An independent Rebekah Lodge was established in Melbourne in 1895. Part of the Independent Order of Odd Fellows (IOOF), the Rebekah Degree allowed the wives, sisters, daughters and members of Odd Fellows to join the society. For unmarried sisters and daughters, membership of Rebekah gave them access to the medical benefits and sick pay without needing to be married. Wives of members of the IOOF, who joined Rebekah Lodges, generally became more sympathetic towards their husbands spending so much time engaged in IOOF activities and less suspicious of the 'secret men's business' that occurred in an all male lodges.

Rebekah Degrees began in the United States, the name adopted from the biblical character Rebekah, who watered and sheltered Abraham's servant one night as a symbol of kindness. The Rebekah Degree could be conferred upon men as well as women. It had its own regalia for female members, while male members wore their IOOF regalia. As the popularity of the Rebekah Degree grew, separate Lodges were established. In Australia Rebekah Lodges became increasingly popular in the late 19th century, largely as a consequence of the changing role of women in Australian society at this time.

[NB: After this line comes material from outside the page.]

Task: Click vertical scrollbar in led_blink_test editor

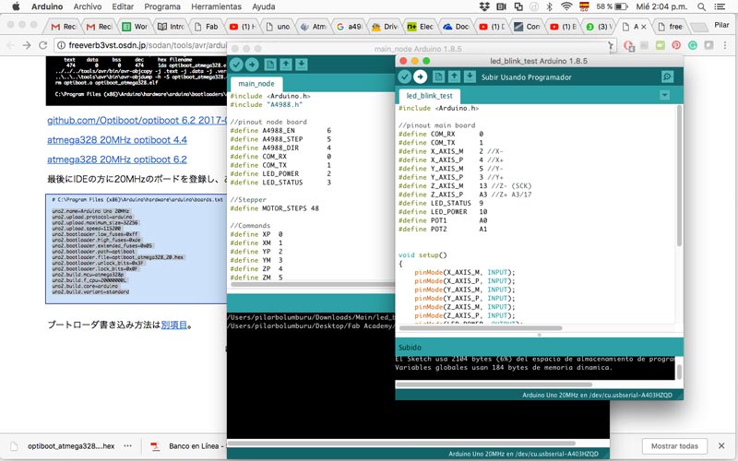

Rebekah Lodges have four main emblems: the beehive, representing the result of united effort; the moon and seven stars, representing the value of regularity in work; the dove, representing peace; and the lily, representing purity. The Rebekah creed was based on friendship, love and truth.

The Creed of Rebekah:

I believe in the Fatherhood of God, the Brotherhood of man, and the Sisterhood of woman.
I believe in the watch-words of our Order - Friendship, Love and Truth.
Friendship - is like a golden chain that ties our hearts together. Love - is one of our most precious gifts, the more you give, the more you receive. Truth - is the standard by which we value people. It is the foundation of our society.
I believe that my main concern should be my God, my family and my friends. Then I should reach out to my community and the World, for in God's eyes we are all brothers and sisters.

Blainey, Geoffrey, (1991). Odd Fellows : a history of IOOF Australia, Allen & Unwin, Sydney.